Text extract >>
──────
2011-02-18 16:17:48

by Steven Liu

[permalink] [raw]
Subject: [PATCH 1/2] add ->mount function introduction into Documentation/filesystems/porting

Hi Alexander Viro,

I have add the fstype->mount introduction into
Documentation/filesystems/porting

Can this patch fixed in?


add ->mount function introduction into Documentation/filesystems/porting
and note that the vfs will replace ->get_sb to ->mount


Signed-off-by: LiuQi <[email protected]>
---
Documentation/filesystems/vfs.txt | 91 +++++++++++++++++++++++++++++++------
1 files changed, 76 insertions(+), 15 deletions(-)

diff --git a/Documentation/filesystems/vfs.txt
b/Documentation/filesystems/vfs.txt
index 94cf97b..ba850e3 100644
--- a/Documentation/filesystems/vfs.txt
+++ b/Documentation/filesystems/vfs.txt
@@ -96,9 +96,9 @@ functions:

The passed struct file_system_type describes your filesystem. When a
request is made to mount a device onto a directory in your filespace,
-the VFS will call the appropriate get_sb() method for the specific
-filesystem. The dentry for the mount point will then be updated to
-point to the root inode for the new filesystem.
+the VFS will call the appropriate get_sb() or mount() method for
+the specific filesystem. The dentry for the mount point will then
+be updated to point to the root inode for the new filesystem.

You can see all filesystems that are registered to the kernel in the
file /proc/filesystems.
@@ -107,20 +107,30 @@ file /proc/filesystems.
──────
Recorded data >>
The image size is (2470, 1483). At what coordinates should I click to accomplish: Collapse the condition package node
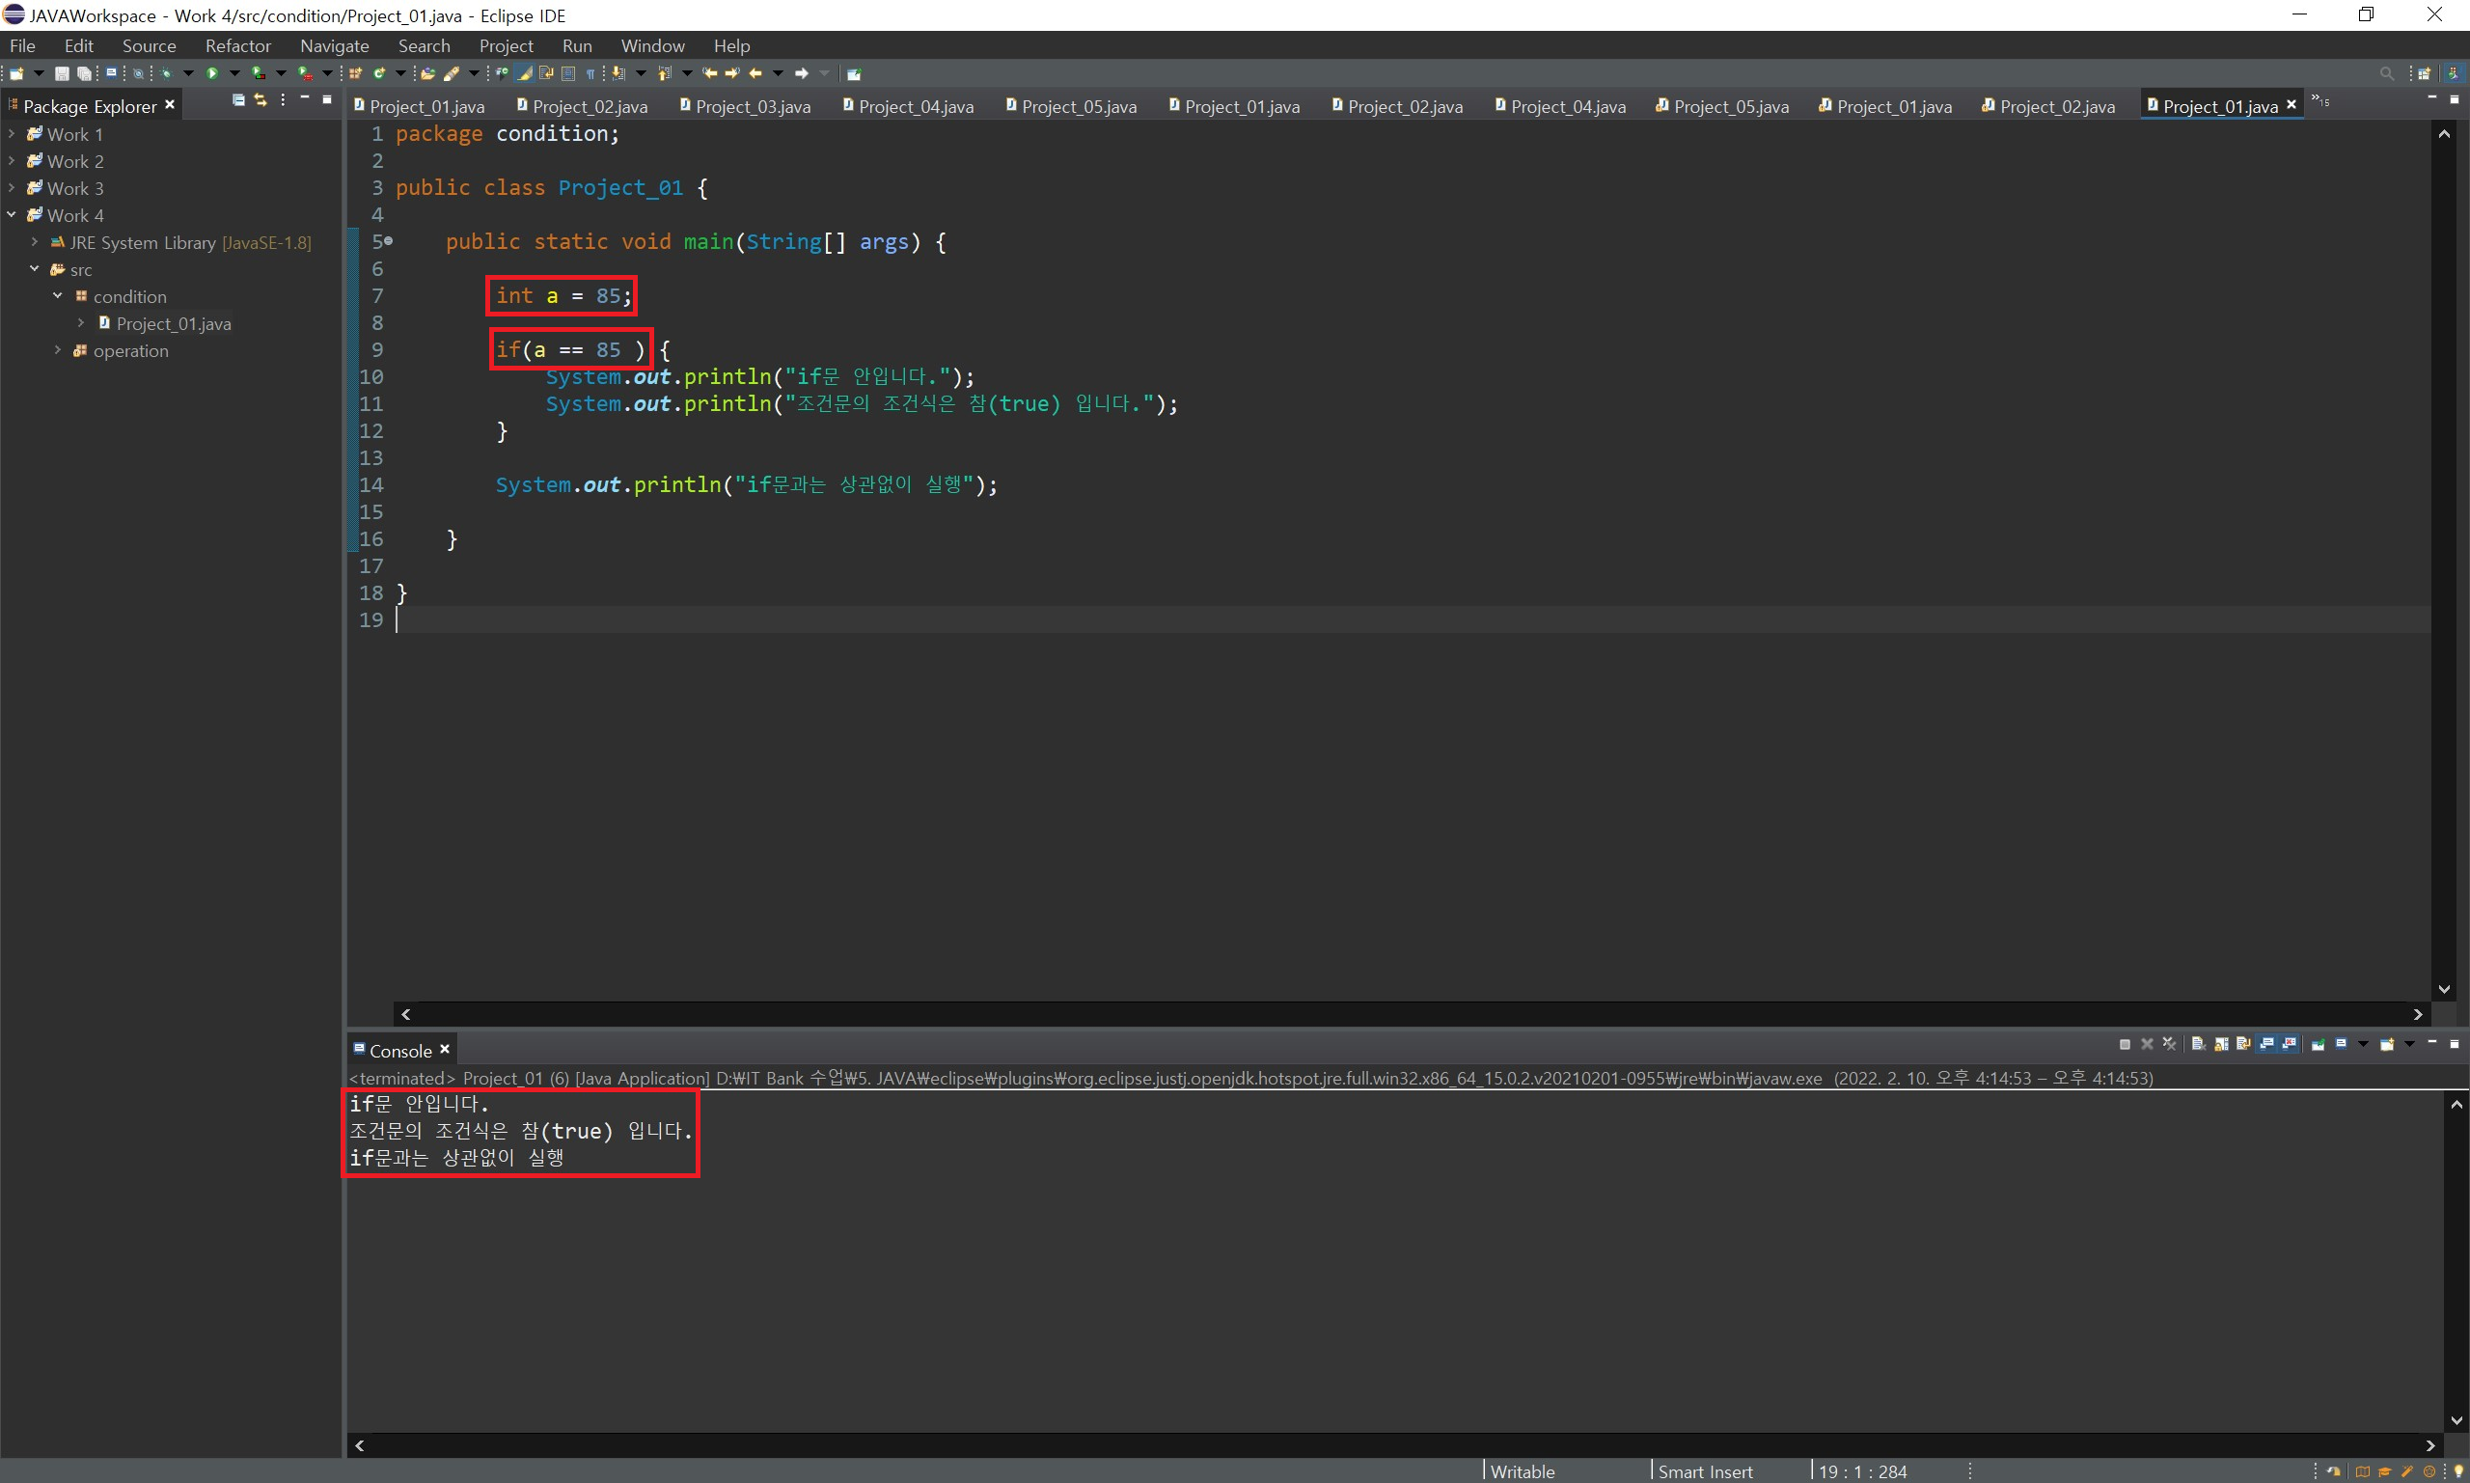[57, 296]
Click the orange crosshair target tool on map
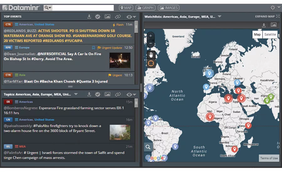 [151, 63]
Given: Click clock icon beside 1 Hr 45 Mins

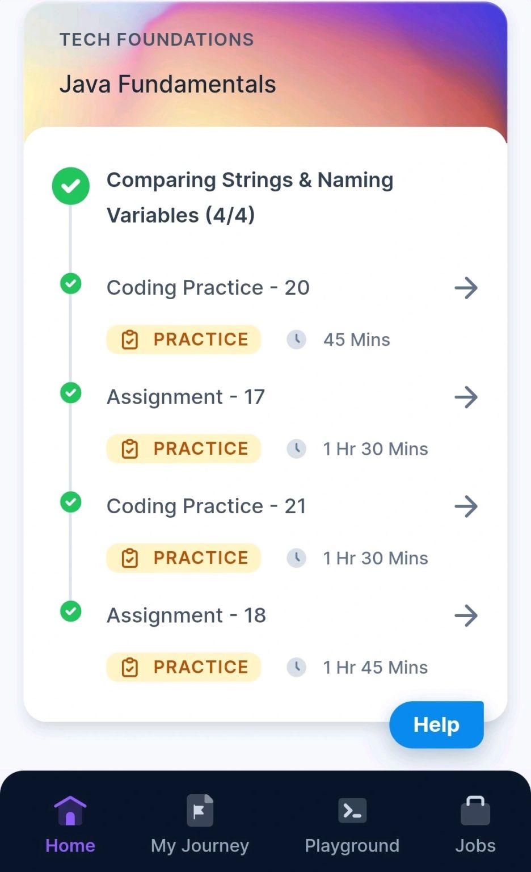Looking at the screenshot, I should (296, 667).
──────
List of tasks >>
A) Which lines of documentation text does the ->mount documentation patch remove (the lines marked with a single leading minus sign)? List them all.
B) Write the next part of the ->mount documentation patch, starting right after its final hunk header.

Task-by-task answers >>
A)
the VFS will call the appropriate get_sb() method for the specific
filesystem. The dentry for the mount point will then be updated to
point to the root inode for the new filesystem.

B)
struct file_system_type
-----------------------

-This describes the filesystem. As of kernel 2.6.22, the following
+This describes the filesystem. As of kernel 2.6.38, the following
members are defined:

+
struct file_system_type {
- const char *name;
- int fs_flags;
- int (*get_sb) (struct file_system_type *, int,
- const char *, void *, struct vfsmount *);
- void (*kill_sb) (struct super_block *);
- struct module *owner;
- struct file_system_type * next;
- struct list_head fs_supers;
- struct lock_class_key s_lock_key;
- struct lock_class_key s_umount_key;
+ const char *name;
+ int fs_flags;
+ int (*get_sb) (struct file_system_type *, int,
+ const char *, void *, struct vfsmount *);
+ struct dentry *(*mount) (struct file_system_type *, int,
+ const char *, void *);
+ void (*kill_sb) (struct super_block *);
+ struct module *owner;
+ struct file_system_type * next;
+ struct list_head fs_supers;
+
+ struct lock_class_key s_lock_key;
+ struct lock_class_key s_umount_key;
+ struct lock_class_key s_vfs_rename_key;
+
+ struct lock_class_key i_lock_key;
+ struct lock_class_key i_mutex_key;
+ struct lock_class_key i_mutex_dir_key;
+ struct lock_class_key i_alloc_sem_key;
};

name: the name of the filesystem type, such as "ext2", "iso9660",
@@ -131,6 +141,9 @@ struct file_system_type {
get_sb: the method to call when a new instance of this
filesystem should be mounted

+ mount: the method to call when a new instance of this
+ filesystem should be mounted(*NOTE* linux will remove get_sb soon)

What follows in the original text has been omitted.